| What you need to do |
Send each entry back exactly as given, pictures excluded.

Stored items:
◆ ◆ ◆ ◆ ◆
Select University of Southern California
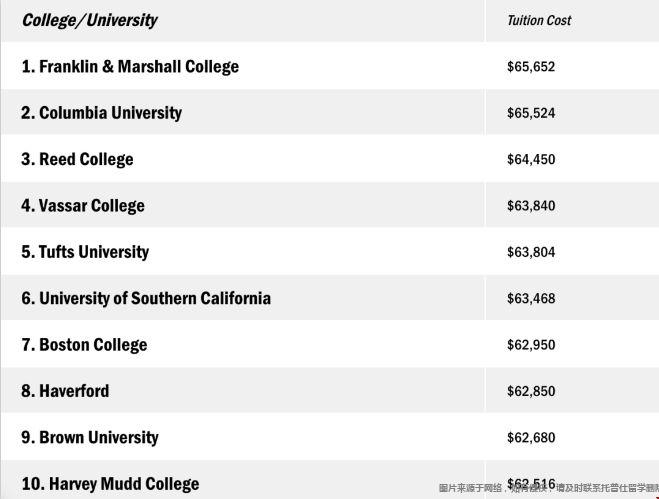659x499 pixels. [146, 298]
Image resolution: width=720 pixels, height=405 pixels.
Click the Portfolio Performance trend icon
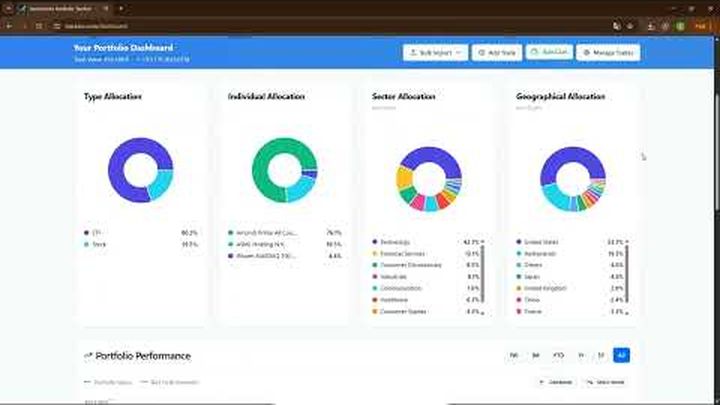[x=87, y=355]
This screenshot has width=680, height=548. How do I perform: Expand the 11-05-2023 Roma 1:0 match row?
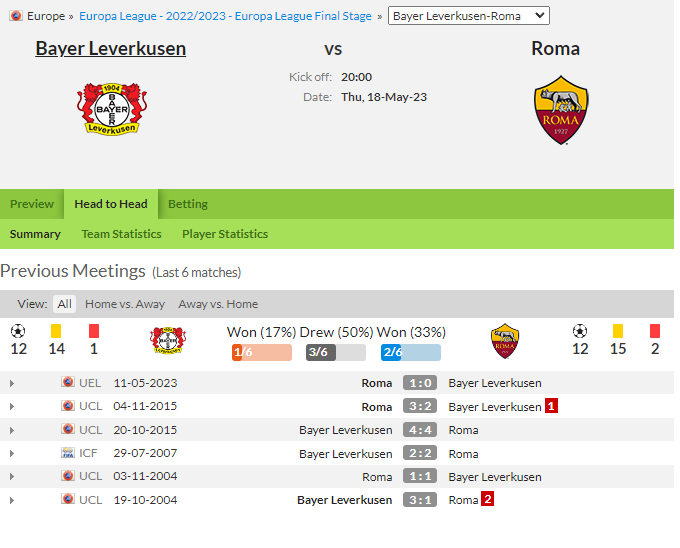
◆ ◆ ◆ ◆ ◆
| Solution to this problem |
Select University of Southern California
659x499 pixels. [146, 298]
Image resolution: width=720 pixels, height=405 pixels.
Click the Portfolio Performance trend icon
[x=87, y=355]
This screenshot has width=680, height=548. How do I perform: Expand the 11-05-2023 Roma 1:0 match row?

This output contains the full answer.